Extracted records
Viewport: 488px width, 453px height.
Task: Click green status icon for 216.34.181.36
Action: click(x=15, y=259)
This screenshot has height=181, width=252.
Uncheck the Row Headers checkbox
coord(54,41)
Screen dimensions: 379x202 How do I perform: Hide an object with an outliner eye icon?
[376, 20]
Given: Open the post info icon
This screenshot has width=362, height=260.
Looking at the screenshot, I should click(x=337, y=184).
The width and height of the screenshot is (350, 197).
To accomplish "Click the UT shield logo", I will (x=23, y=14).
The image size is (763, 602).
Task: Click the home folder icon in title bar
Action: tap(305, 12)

---

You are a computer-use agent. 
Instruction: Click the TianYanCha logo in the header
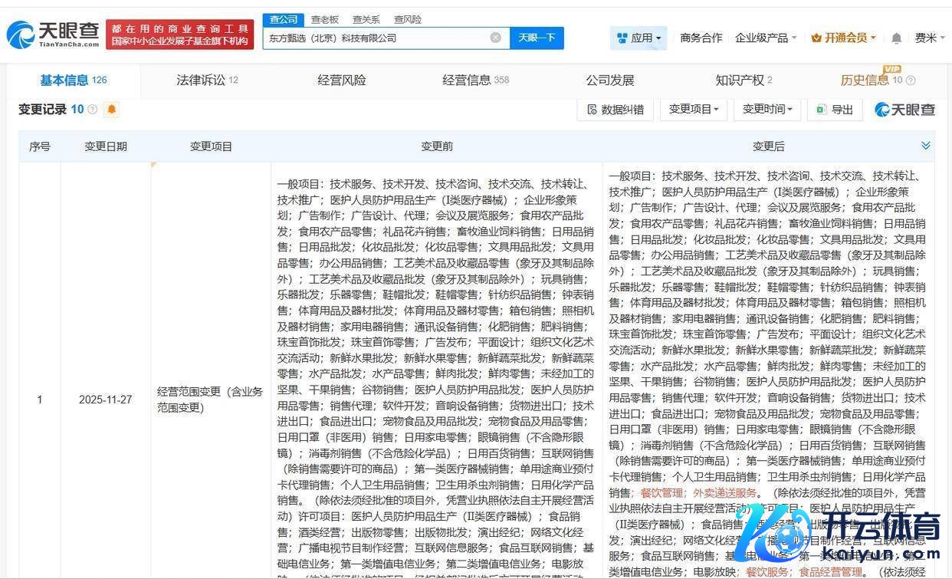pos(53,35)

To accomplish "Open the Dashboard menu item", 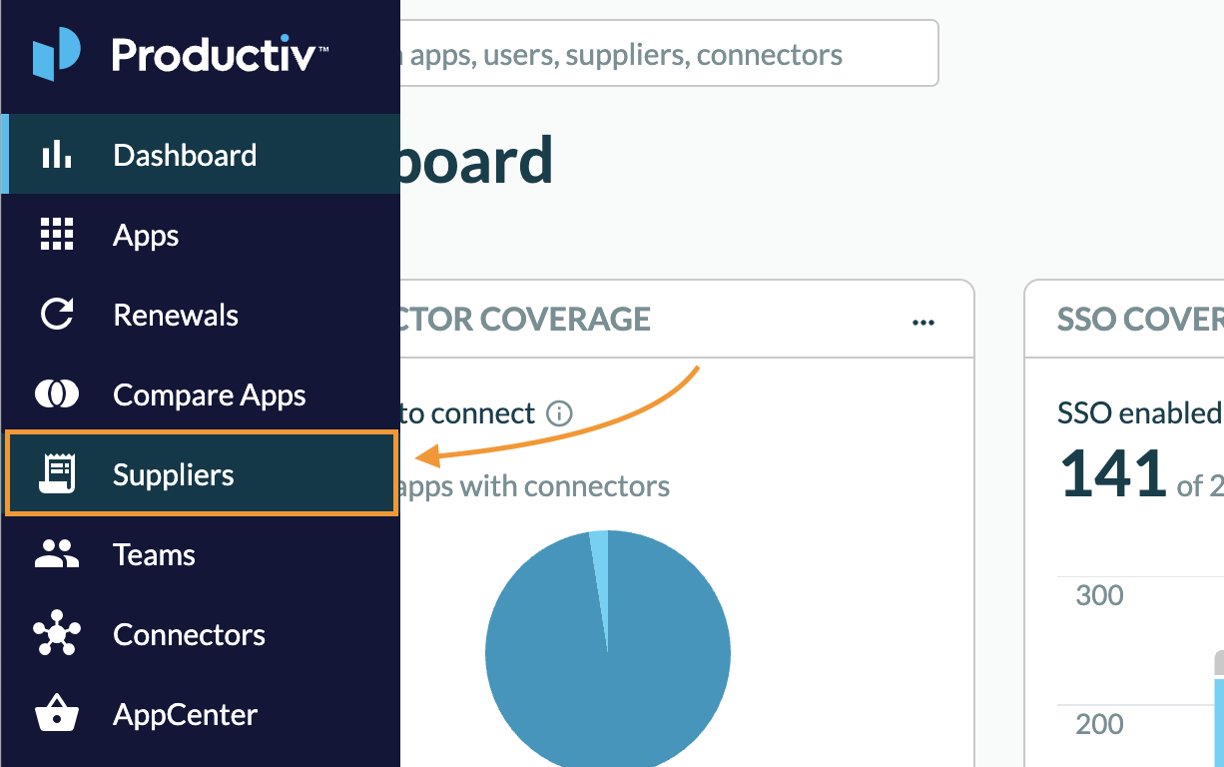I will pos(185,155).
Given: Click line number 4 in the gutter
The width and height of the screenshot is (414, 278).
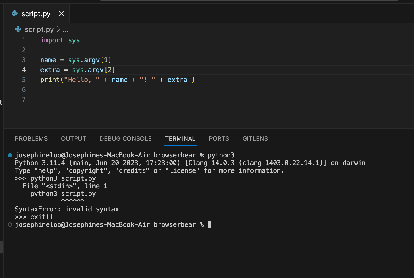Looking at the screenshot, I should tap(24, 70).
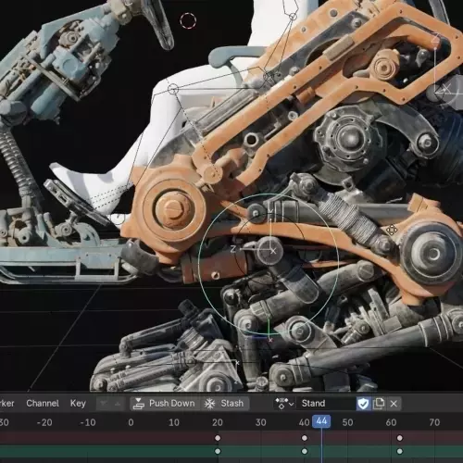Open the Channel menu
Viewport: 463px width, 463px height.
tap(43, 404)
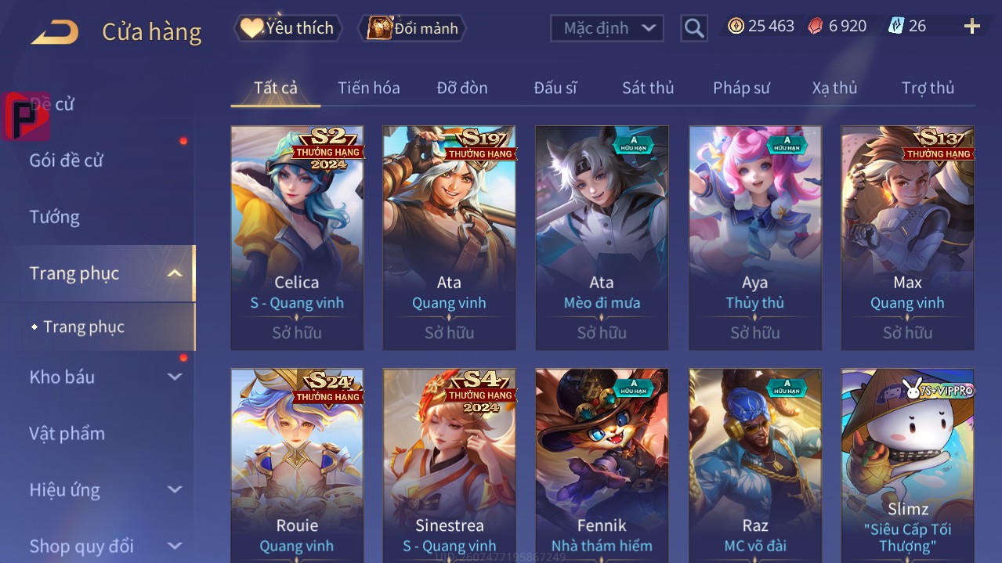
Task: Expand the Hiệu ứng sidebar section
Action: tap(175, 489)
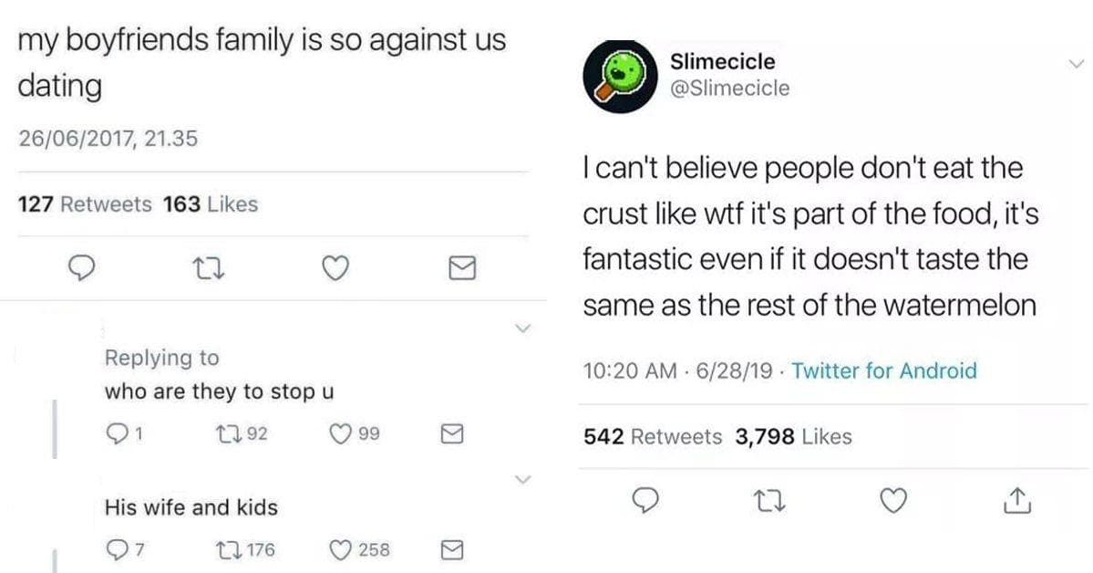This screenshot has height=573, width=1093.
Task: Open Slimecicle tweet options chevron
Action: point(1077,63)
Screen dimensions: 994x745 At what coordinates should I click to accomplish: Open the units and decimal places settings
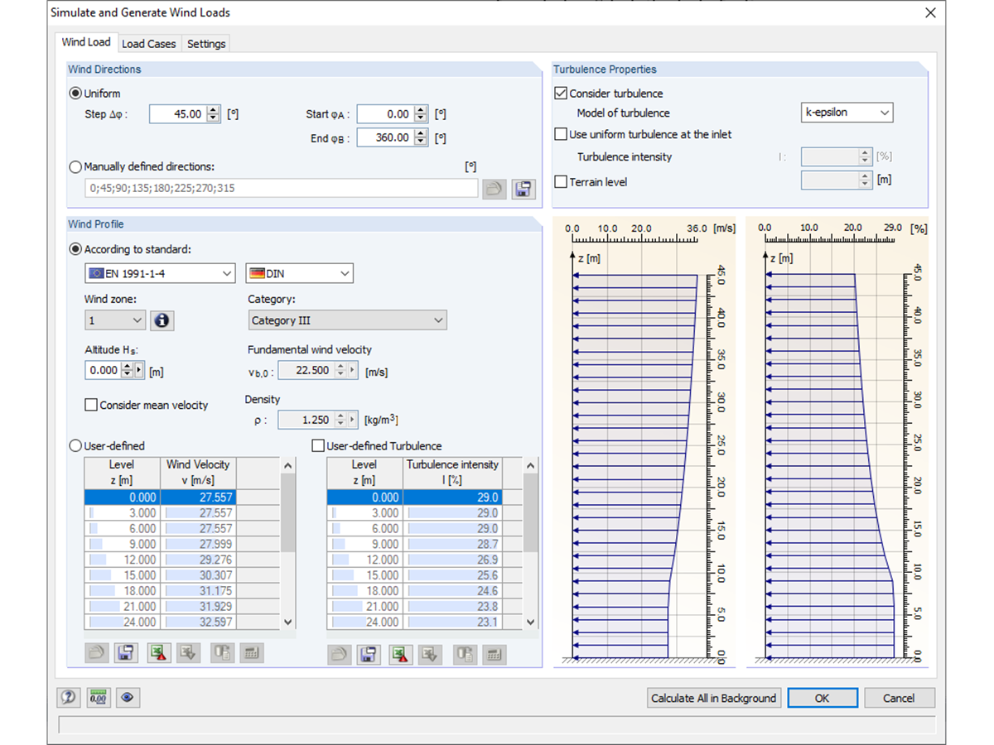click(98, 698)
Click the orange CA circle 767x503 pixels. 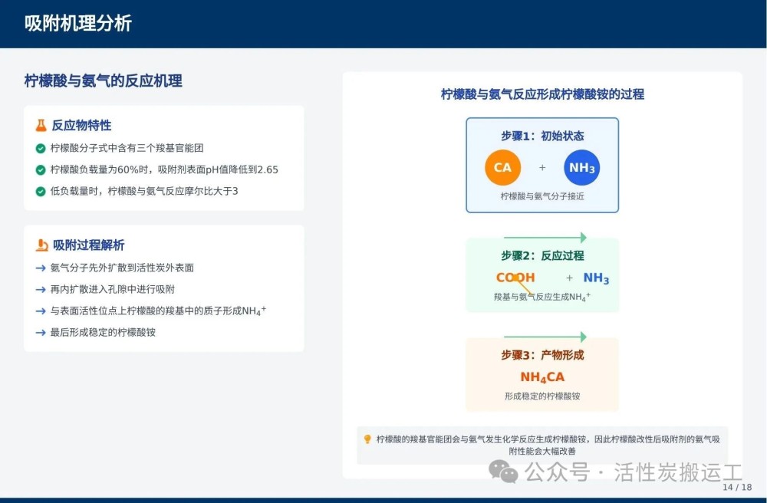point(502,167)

...

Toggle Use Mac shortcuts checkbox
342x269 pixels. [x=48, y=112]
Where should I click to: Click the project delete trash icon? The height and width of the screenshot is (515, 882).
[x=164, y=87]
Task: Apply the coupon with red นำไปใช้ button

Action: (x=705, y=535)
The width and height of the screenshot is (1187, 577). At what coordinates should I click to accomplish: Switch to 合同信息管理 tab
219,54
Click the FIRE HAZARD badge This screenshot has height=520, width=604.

What the task asks:
The required answer is the run of lines above, starting at the line with "The width and height of the screenshot is (1187, 577)." and ending at the line with "Click the FIRE", reproduced exactly with both ends.

Result of this task:
The width and height of the screenshot is (1187, 577). At what coordinates should I click to accomplish: Switch to 合同信息管理 tab
219,54
Click the FIRE HAZARD badge This screenshot has height=520, width=604.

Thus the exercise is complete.